▶ [YOUR GOAL]
Provide only the number of lines in the data below that contain the string "computer".

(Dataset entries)
◆ ◆ ◆ ◆
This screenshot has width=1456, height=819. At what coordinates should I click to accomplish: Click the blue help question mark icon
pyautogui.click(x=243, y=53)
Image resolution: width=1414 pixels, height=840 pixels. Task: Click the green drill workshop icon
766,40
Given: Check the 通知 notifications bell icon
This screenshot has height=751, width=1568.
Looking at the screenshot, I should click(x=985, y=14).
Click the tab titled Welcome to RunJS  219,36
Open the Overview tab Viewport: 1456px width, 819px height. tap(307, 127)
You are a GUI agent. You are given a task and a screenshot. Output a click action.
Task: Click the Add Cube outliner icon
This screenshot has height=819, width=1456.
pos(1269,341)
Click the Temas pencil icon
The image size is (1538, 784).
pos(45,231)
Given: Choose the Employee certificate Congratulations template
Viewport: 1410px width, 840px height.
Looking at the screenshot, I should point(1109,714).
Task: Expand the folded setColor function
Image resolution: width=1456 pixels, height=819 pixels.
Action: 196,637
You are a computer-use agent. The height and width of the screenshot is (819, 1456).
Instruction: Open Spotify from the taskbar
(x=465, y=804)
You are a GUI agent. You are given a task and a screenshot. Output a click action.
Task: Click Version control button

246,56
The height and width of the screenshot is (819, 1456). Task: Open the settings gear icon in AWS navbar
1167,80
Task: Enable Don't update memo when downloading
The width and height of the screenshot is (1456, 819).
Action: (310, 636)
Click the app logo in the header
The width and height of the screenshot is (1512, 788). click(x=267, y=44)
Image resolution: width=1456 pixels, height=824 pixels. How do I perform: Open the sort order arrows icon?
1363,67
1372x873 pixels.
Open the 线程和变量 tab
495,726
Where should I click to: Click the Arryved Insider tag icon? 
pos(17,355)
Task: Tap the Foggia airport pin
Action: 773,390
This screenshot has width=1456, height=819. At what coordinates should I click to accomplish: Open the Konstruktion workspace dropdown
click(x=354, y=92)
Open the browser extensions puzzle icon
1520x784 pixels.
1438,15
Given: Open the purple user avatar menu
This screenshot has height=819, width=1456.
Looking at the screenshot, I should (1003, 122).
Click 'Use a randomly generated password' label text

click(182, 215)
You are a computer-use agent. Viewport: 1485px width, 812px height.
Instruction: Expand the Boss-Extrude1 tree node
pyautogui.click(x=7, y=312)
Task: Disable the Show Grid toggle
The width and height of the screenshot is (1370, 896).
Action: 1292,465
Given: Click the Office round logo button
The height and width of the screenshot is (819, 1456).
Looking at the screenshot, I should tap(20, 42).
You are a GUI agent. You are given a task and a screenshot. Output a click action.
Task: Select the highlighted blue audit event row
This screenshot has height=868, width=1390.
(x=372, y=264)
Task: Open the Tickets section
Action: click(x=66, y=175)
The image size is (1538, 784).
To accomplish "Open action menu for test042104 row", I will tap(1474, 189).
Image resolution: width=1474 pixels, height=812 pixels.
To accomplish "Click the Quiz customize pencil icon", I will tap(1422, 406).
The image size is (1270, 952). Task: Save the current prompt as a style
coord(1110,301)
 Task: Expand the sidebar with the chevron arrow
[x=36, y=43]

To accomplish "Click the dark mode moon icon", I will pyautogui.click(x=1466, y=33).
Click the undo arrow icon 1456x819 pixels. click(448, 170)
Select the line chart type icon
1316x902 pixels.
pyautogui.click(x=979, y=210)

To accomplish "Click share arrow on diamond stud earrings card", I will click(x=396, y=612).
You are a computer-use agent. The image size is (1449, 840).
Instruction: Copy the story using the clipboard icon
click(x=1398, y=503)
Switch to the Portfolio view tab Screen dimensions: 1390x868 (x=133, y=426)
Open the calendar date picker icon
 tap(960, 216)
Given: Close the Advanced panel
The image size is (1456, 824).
◆ ◆ ◆ ◆
▶ [SOLUTION TO THE EXERCISE]
3